Workshop Structure

This is a one day workshop that will focus on collating perspectives, critiques, and frameworks of RI to develop a knowledge base for use by HCI researchers. Here, we describe a tentative outline of the workshop:

–  09:00-09:30 – Welcome, goals and agenda, guest speaker
–  09:30-10:30 – Round-table PechaKucha
–  10:30-11:00 – Coffee break
–  11:00-13:00 – Part 1 – Formulating the Challenges
–  13:00-14:00 – Outdoor lunch; weather permitting
–  14:00-15:30 – Part 2 – Developing Shared Visions
–  15:30-17:00 – Provocation and Principle Summarising
–  19:00-21:00 – Informal meal for networking

Short PechaKucha [wiki], style talks (i.e., talks composed of approximately 9 images described in 20 seconds each) will be given by all accepted attendees to succinctly share positions and ideas.

The Open Space meeting approach will be used during Part 1 and Part 2 of the workshop to encourage free dialog and bottom-up agenda setting. In the second half of the workshop, we will also encourage teams to coalesce around specific questions and produce short briefings in written or poster form.

As part of the workshop we are approaching guest speakers from UK Third Sector Organisations (e.g., NHS, MATTER) to participate in the workshop and provide valuable context and input from their experiences in the area of RI.

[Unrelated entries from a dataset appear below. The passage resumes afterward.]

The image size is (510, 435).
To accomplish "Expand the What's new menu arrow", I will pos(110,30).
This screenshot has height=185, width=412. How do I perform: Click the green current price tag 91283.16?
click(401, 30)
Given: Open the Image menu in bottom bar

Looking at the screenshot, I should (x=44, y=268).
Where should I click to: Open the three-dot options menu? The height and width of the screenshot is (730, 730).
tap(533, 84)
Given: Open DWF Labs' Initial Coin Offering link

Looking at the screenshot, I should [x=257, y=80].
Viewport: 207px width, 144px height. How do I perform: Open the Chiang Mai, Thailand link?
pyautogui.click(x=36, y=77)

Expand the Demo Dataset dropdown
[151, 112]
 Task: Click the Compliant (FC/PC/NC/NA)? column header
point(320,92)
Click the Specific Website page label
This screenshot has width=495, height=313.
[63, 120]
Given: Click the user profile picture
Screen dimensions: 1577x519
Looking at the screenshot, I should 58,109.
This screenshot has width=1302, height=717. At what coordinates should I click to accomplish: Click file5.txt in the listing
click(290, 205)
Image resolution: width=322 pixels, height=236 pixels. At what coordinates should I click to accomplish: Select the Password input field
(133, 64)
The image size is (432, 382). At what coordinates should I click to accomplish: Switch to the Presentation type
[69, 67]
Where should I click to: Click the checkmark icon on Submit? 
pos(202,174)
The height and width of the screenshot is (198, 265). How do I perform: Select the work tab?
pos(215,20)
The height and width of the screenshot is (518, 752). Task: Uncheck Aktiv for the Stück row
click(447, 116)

Beyond the workshop (and Glasgow)
Discussions of RI cross cuts topics, geographies, gender and we aim to open up participation in the discussion beyond just the workshop attendees. After the workshop the organisers will make the workshop papers, presentations and discussions available through online documentation, video streams, and a living document. The PechaKuchas presentations will be recorded and uploaded to the workshop website for dissemination along with any other outputs. Beyond the workshop the organisers aim to maintain a dialogue with the attendees through the SHCI Slack™ channel and develop collaborative projects with the use of Basecamp™ in order to produce a set of online resources for the HCI community together with a supporting ACM interactions article.